__Given passage__.
OSA Newsline -- February 10, 2020

Three items this week.

First, the City has confirmed that our negotiating session for next Friday the 14th is going forward. Since that is Valentine's Day, we are considering bringing candy or flowers in order to speed up the process.

Next, our office will be closed on February 12th, Lincoln's birthday. The unions traded that holiday for a floating holiday, much to our dismay, many years ago. We had to accept the pattern at the time, but for our office staff we continue to honor Lincoln's memory and we close the office on that day.

Finally, our union has just won a major victory.

As members are aware, five years ago OSA was asked to help five hundred Administrative Nurses gain union status and protections. We were reluctant, but when other unions passed up the chore we felt obligated.

Eventually we sent out our organizers and obtained signed cards from a third of the group and were able to petition on their behalf before the Office of Collective Bargaining.

[Records from a data source]
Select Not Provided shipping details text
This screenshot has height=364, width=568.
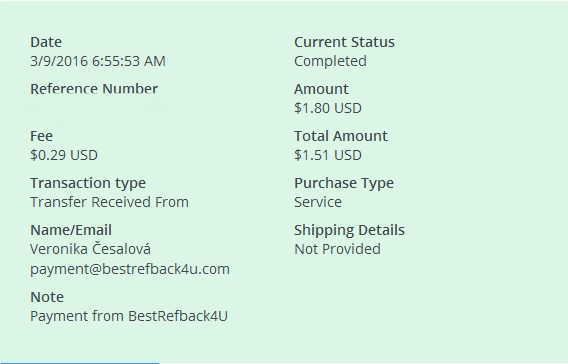337,249
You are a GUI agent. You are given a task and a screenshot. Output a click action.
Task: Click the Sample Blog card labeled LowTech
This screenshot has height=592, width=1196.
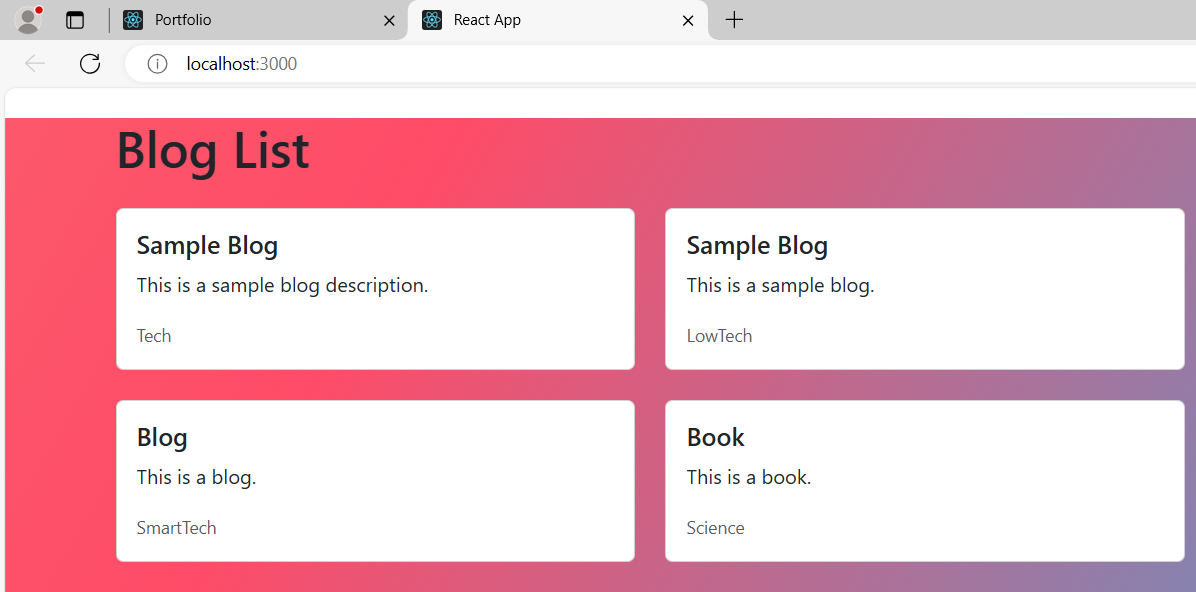tap(924, 289)
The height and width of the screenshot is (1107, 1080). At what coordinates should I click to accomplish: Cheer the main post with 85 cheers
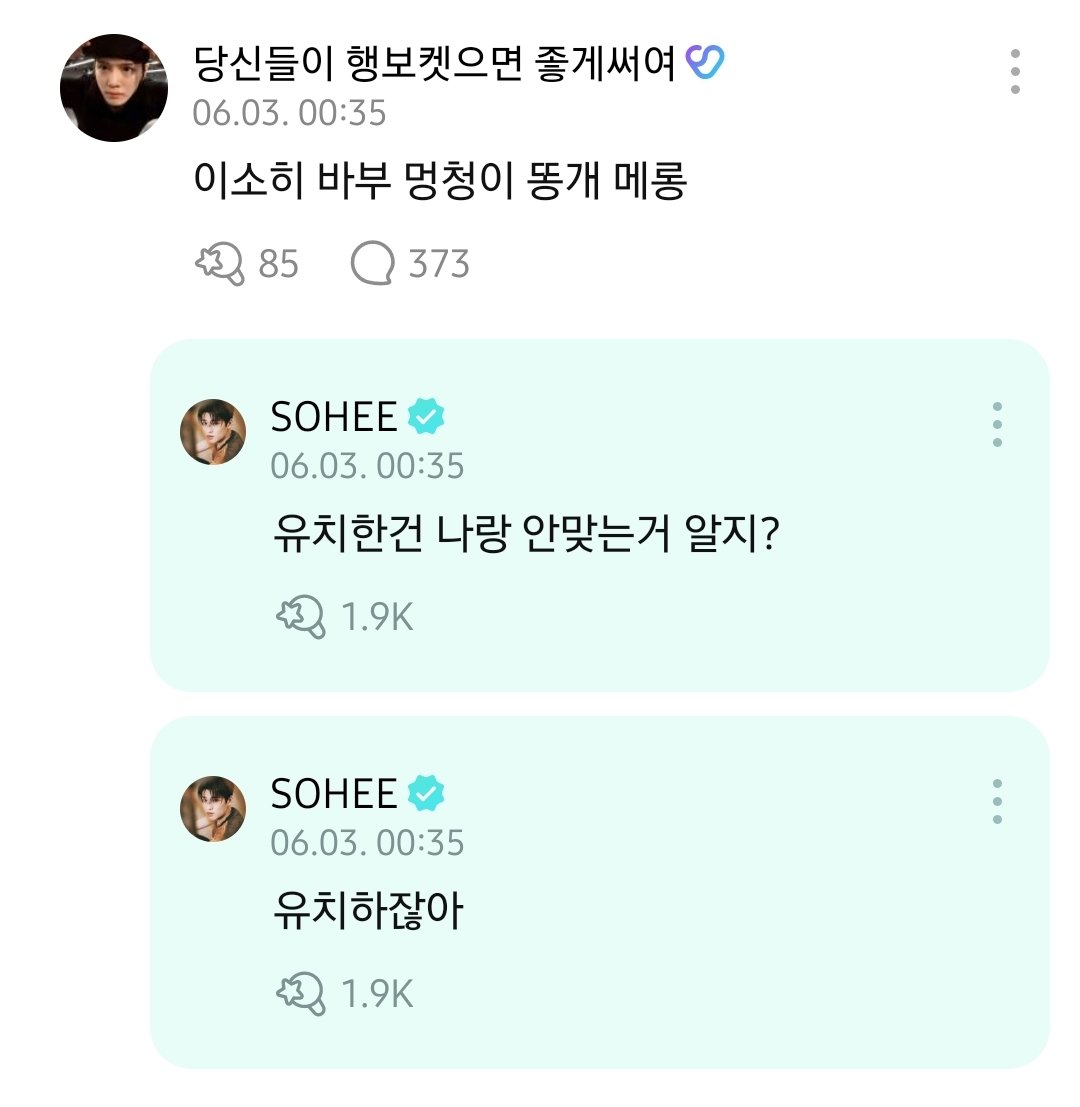(219, 264)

__Your goal__.
Write the next part of the OSA Newsline union newsletter, picking up after its final sentence.

__Answer below__.
Since then, we have won the MetroPlus nurses and are well on our way to helping all those still waiting.

Unfortunately, along the way, the Hospitals Corporation chose to fire one of our union activists. We were outraged at the HHC tactic and countered by bringing a case on her behalf before the Office of Collective Bargaining.

It was not expected that we would win.

Gabrielle Martinez and Len Shrier, two of our labor lawyers, took on the case. Now, more than two years later, our union has scored a precedent-setting ruling in our favor.

Our activist is due back salary, full reinstatement to the job, pension credit and annual and sick days for the entire period since she was fired.

Major thanks are due to our legal team -- and we are most pleased that we were able to correct an injustice.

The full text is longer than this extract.